*Your goal:* Using the entries below, copy out all lines where "screenshot" is found.

*Provided material:*
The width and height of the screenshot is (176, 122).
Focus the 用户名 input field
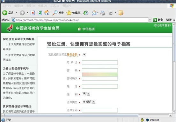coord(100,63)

...

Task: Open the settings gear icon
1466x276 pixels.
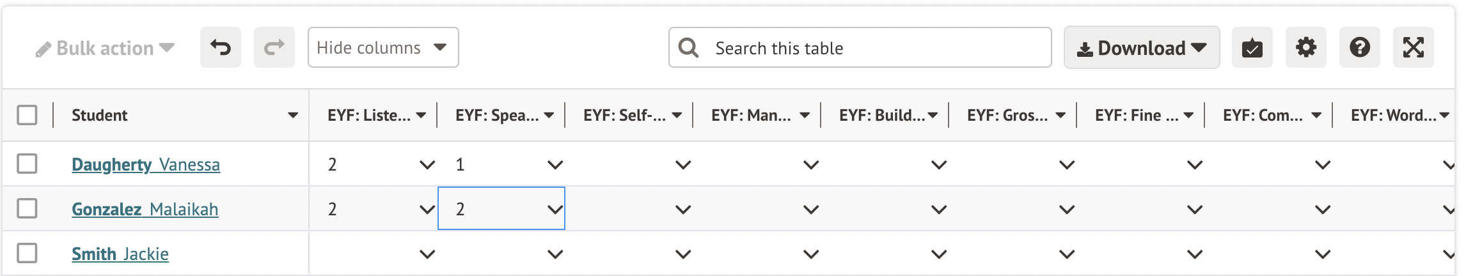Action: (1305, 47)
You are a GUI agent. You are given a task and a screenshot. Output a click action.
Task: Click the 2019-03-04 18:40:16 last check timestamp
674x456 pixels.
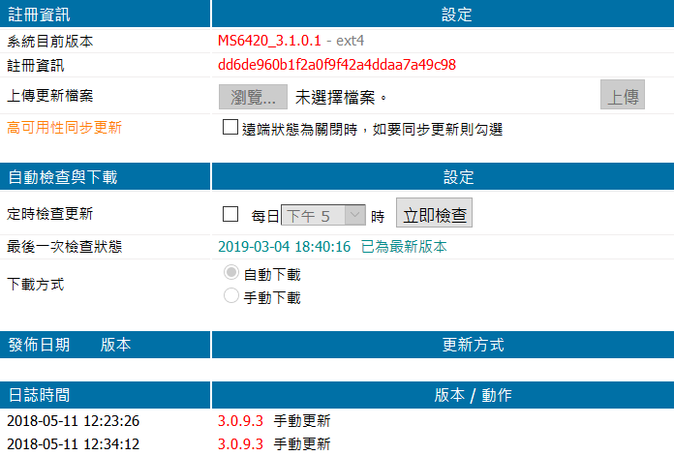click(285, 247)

==

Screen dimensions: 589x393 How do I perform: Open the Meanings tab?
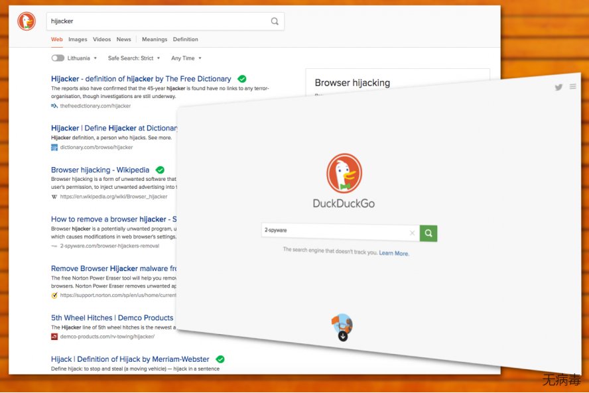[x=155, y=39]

*Answer to this problem:*
The width and height of the screenshot is (176, 122).
You are a GUI agent. You are given a task and a screenshot. Output a click action.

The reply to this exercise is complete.